I'll answer both of your emails here, Ali.


On Saturday 30 March 2002 12:35 pm, you wrote:
> I found some stuff but not everything. I think when they say
> non-stalling pipeline they mean it only pertaining to the instruction
> fetcher.

I think this is all that matters anyway. As long as you continue
fetching instructions and executing them, thats all that matters.
They can't keep all 6 execution units busy anyway, as they are
only fetching 4 instructions each time. The real question is are
their compilers and/or reorder hardware  capable of always
issuing 4 instructions ? What is the true average utilization
that can be achieved running Solaris ?

> Instead of freezeing everything the pipeline is allowed to
> continue with nop's filling in the gaps until the instruction is
> fetched. I don't know if they stall the pipeline at all due to
> dependencies.

Well, thats kind of the same thing. You are right some of the
pipelines are basically fed with nops when they are idle.

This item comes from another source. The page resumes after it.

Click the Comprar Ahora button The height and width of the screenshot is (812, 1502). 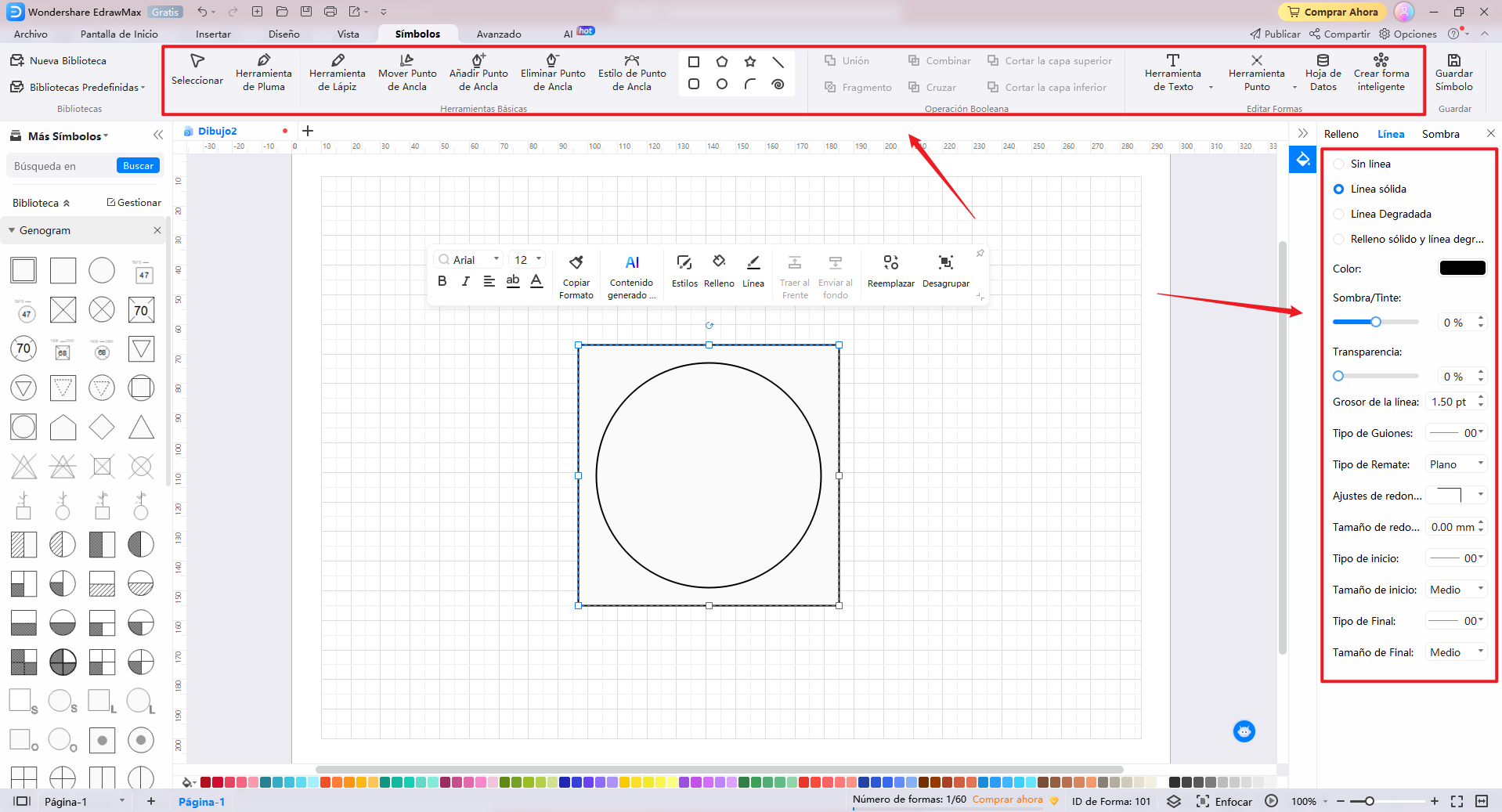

I think in general what Sun is trying to say is that they can
almost(?)  always issue 4 instructions.

> Ali

On Saturday 30 March 2002 12:10 pm, you wrote:
>
> Well anyone have a sugestion on how it's done? I agree it's a flaw, but
> how is it done when you have 14 stages that makes for many possible
> dependencies and even with fowarding your bound to have one or two
> unless either you reorder the instructions and place nop's when you need
> to drop a clock cycle. But still with 14 stages and 4 way super scaler I
> would think the reorder buffer needs to be greater than 4*14. And I do
> not believe that sun is using out-of-order execution. If someone can
> point me to some research papers/examples on this it would be nice.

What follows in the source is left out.